Your goal
Rewrite the lines below, substituting "Directive" for every "Instruction" and changing nothing else. Leave out the pictures.

Stored entries:
|---|

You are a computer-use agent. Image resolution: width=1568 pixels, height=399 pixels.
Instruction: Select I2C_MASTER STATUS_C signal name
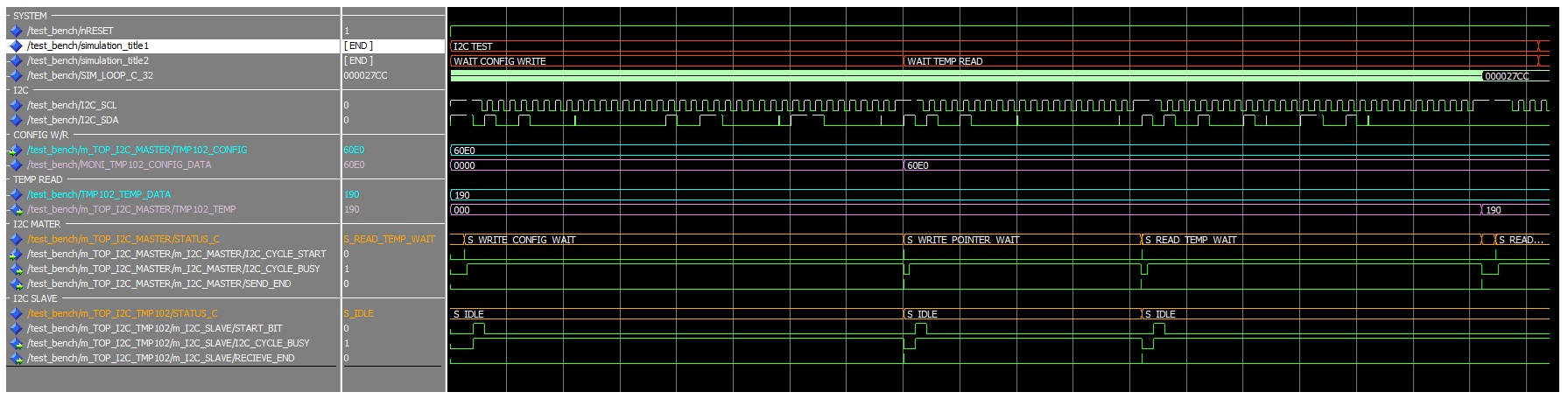[123, 239]
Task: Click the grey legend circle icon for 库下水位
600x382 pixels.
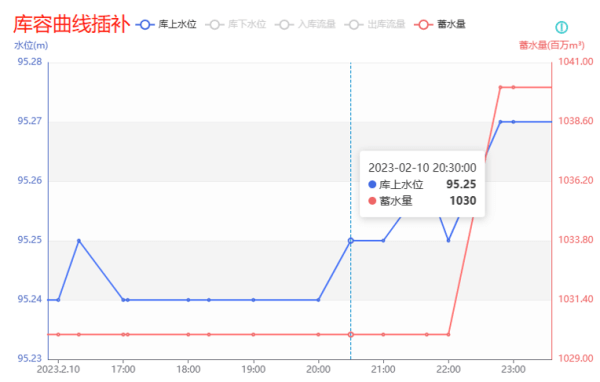Action: 215,25
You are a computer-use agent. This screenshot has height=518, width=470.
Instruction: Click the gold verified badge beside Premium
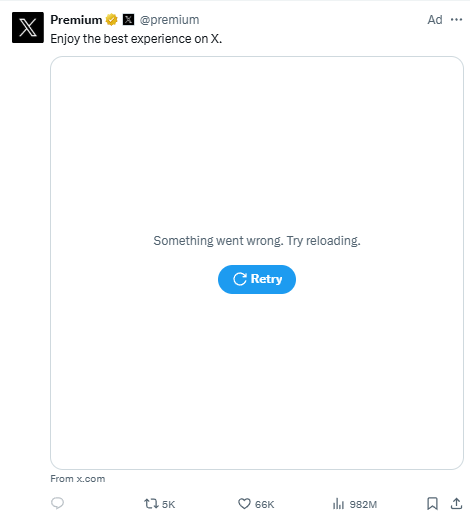[112, 20]
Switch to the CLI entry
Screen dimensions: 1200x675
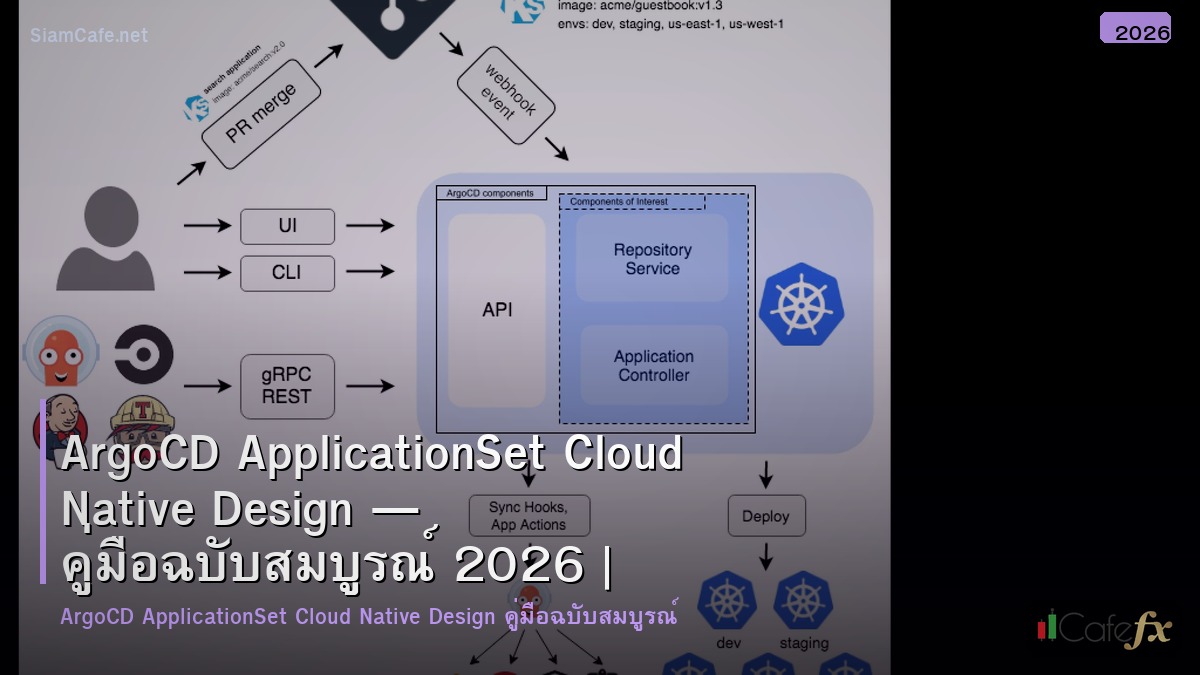(x=287, y=273)
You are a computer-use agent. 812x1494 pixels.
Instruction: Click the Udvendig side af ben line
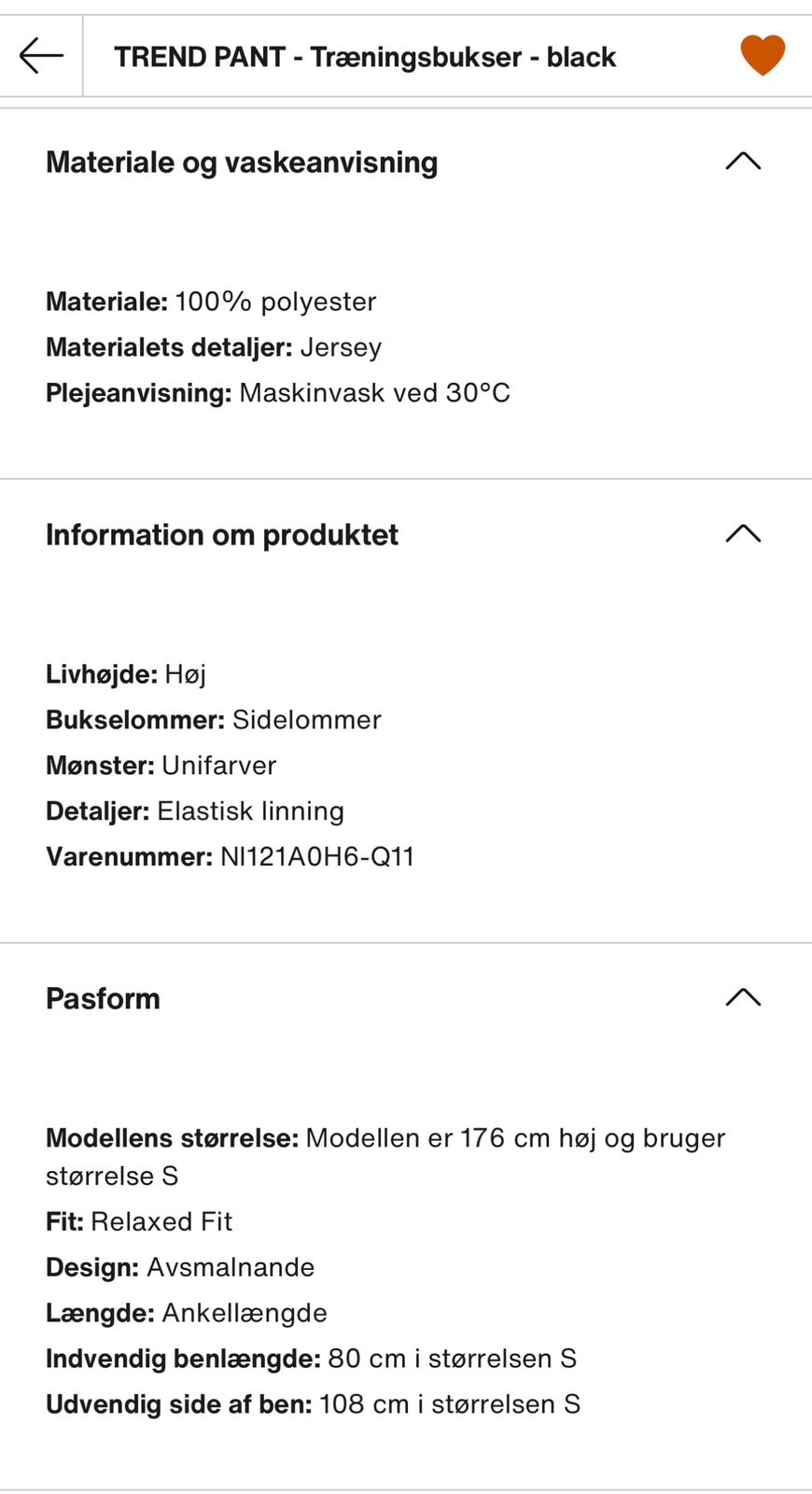314,1404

|---|

The solution
You are a computer-use agent. Image resolution: width=1568 pixels, height=399 pixels.
Directive: Select I2C_MASTER STATUS_C signal name
[123, 239]
Task: Click the grey legend circle icon for 库下水位
600x382 pixels.
Action: 215,25
You are a computer-use agent. This screenshot has height=518, width=470.
Directive: Click the gold verified badge beside Premium
[112, 20]
Switch to the CLI entry
Screen dimensions: 1200x675
(x=287, y=273)
You are a computer-use agent. 812x1494 pixels.
Directive: Click the Udvendig side af ben line
314,1404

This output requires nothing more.